Count Raymond Jourdain, a highly accomplished knight in the chivalric tradition, is said to have pledged himself to Adalaïs, before being called away to war. When she was told that he had been killed in battle, her grief was such that she renounced her noble life; she made the irreversible decision to enter a monastery. However, against all expectations, Raymond Jourdain recovered from his battle wounds and returned to Penne, where he found that Adalaïs was effectively lost to him. After an extended period of mourning he found a replacement for Adalaïs, in the person of Élise (or Alice) de Montfort, as the fable tells it.

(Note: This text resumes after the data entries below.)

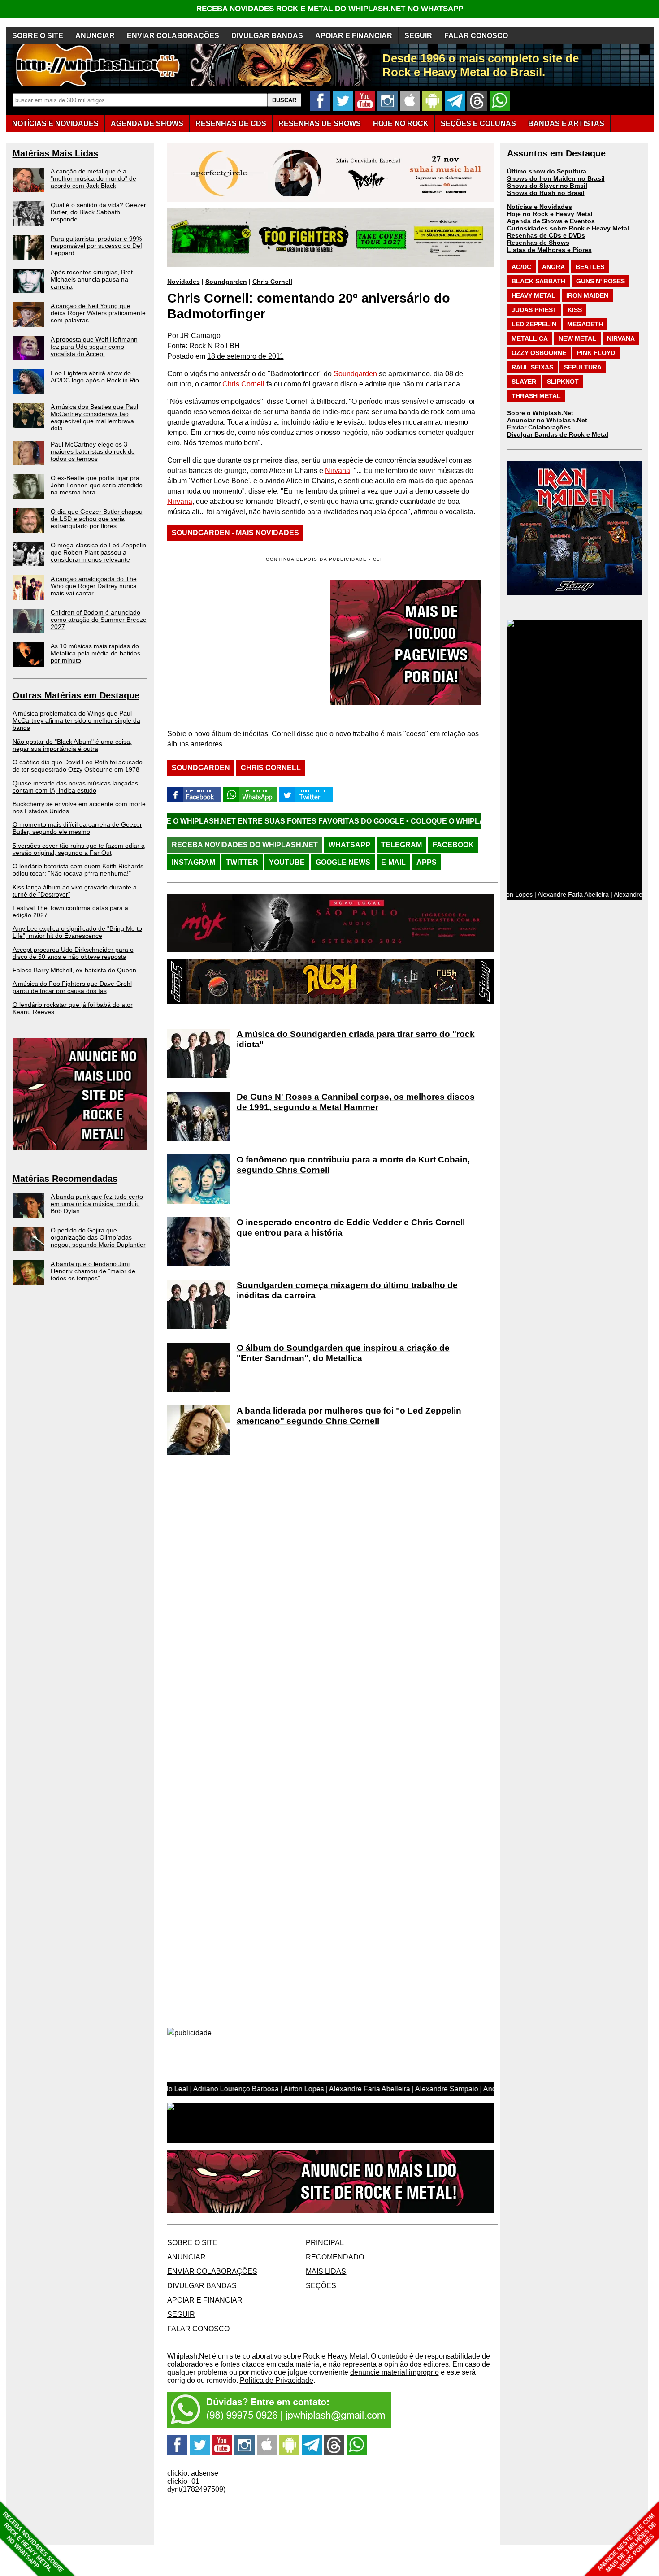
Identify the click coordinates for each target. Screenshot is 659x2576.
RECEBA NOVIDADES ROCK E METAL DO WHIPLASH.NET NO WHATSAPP (329, 8)
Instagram (193, 862)
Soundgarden (226, 281)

An alternative version of the legend is related by Rutherford, who records that Raymond Jourdain was involved with Madame Mabine Rais, the wife of the Viscount of Albi, not Adalaïs of Penne; Mabine died of grief at his reported death, rather than entering a monastery.

Another version of the story, also told by Rutherford, names Raymond of Miraval – a famous troubadour and favourite of Raymond Jourdain – as the ardent suitor of one Adalaïs, the wife of Bernard of Boisasso, the lord of the Castle of Lombes. Their story is filled with intrigue and deceit, but ended when Adalaïs tricked Raymond by, instead of spending the night with him, consorting with the King of Saxony.

Works by Raymond of Miraval still exist; they include two songs which link the names of Adalaïs and Raymond.

== Climate ==
Météo-France states that the overall climate of Penne is very similar to that of the city of Montauban.